What the task requires
The data below needs to be returned exactly, line for line.
======== Record set
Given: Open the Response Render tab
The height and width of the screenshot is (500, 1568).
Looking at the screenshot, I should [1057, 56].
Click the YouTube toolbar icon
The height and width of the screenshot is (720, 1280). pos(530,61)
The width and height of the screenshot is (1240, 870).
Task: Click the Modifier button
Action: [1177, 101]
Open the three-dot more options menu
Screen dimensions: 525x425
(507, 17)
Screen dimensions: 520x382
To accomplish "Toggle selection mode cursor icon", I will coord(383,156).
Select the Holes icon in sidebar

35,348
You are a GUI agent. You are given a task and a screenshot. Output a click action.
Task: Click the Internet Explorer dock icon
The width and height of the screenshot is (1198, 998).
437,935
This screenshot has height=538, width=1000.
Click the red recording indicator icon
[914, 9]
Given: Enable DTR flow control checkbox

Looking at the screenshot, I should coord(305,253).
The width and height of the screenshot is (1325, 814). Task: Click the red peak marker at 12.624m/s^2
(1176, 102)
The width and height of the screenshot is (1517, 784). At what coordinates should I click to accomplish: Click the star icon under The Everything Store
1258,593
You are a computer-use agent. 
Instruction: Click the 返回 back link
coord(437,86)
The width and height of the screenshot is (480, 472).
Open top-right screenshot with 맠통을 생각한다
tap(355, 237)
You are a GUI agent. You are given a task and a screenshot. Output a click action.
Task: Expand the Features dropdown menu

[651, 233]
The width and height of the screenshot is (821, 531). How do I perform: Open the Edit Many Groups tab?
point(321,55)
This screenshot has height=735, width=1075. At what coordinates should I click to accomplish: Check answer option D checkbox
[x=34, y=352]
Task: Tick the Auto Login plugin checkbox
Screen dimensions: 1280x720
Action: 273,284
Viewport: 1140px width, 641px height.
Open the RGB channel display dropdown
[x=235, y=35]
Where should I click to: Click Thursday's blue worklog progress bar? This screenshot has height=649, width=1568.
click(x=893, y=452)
================
Expected output
Given: Open the Response Render tab
The height and width of the screenshot is (500, 1568).
Looking at the screenshot, I should [1057, 56].
Click the YouTube toolbar icon
The height and width of the screenshot is (720, 1280). pos(530,61)
The width and height of the screenshot is (1240, 870).
Task: Click the Modifier button
Action: [1177, 101]
Open the three-dot more options menu
Screen dimensions: 525x425
(507, 17)
Screen dimensions: 520x382
To accomplish "Toggle selection mode cursor icon", I will coord(383,156).
Select the Holes icon in sidebar

35,348
You are a GUI agent. You are given a task and a screenshot. Output a click action.
Task: Click the Internet Explorer dock icon
The width and height of the screenshot is (1198, 998).
437,935
This screenshot has height=538, width=1000.
Click the red recording indicator icon
[914, 9]
Given: Enable DTR flow control checkbox

Looking at the screenshot, I should coord(305,253).
The width and height of the screenshot is (1325, 814). Task: Click the red peak marker at 12.624m/s^2
(1176, 102)
The width and height of the screenshot is (1517, 784). At what coordinates should I click to accomplish: Click the star icon under The Everything Store
1258,593
You are a computer-use agent. 
Instruction: Click the 返回 back link
coord(437,86)
The width and height of the screenshot is (480, 472).
Open top-right screenshot with 맠통을 생각한다
tap(355, 237)
You are a GUI agent. You are given a task and a screenshot. Output a click action.
Task: Expand the Features dropdown menu

[651, 233]
The width and height of the screenshot is (821, 531). How do I perform: Open the Edit Many Groups tab?
point(321,55)
This screenshot has height=735, width=1075. At what coordinates should I click to accomplish: Check answer option D checkbox
[x=34, y=352]
Task: Tick the Auto Login plugin checkbox
Screen dimensions: 1280x720
Action: 273,284
Viewport: 1140px width, 641px height.
Open the RGB channel display dropdown
[x=235, y=35]
Where should I click to: Click Thursday's blue worklog progress bar? This screenshot has height=649, width=1568.
click(x=893, y=452)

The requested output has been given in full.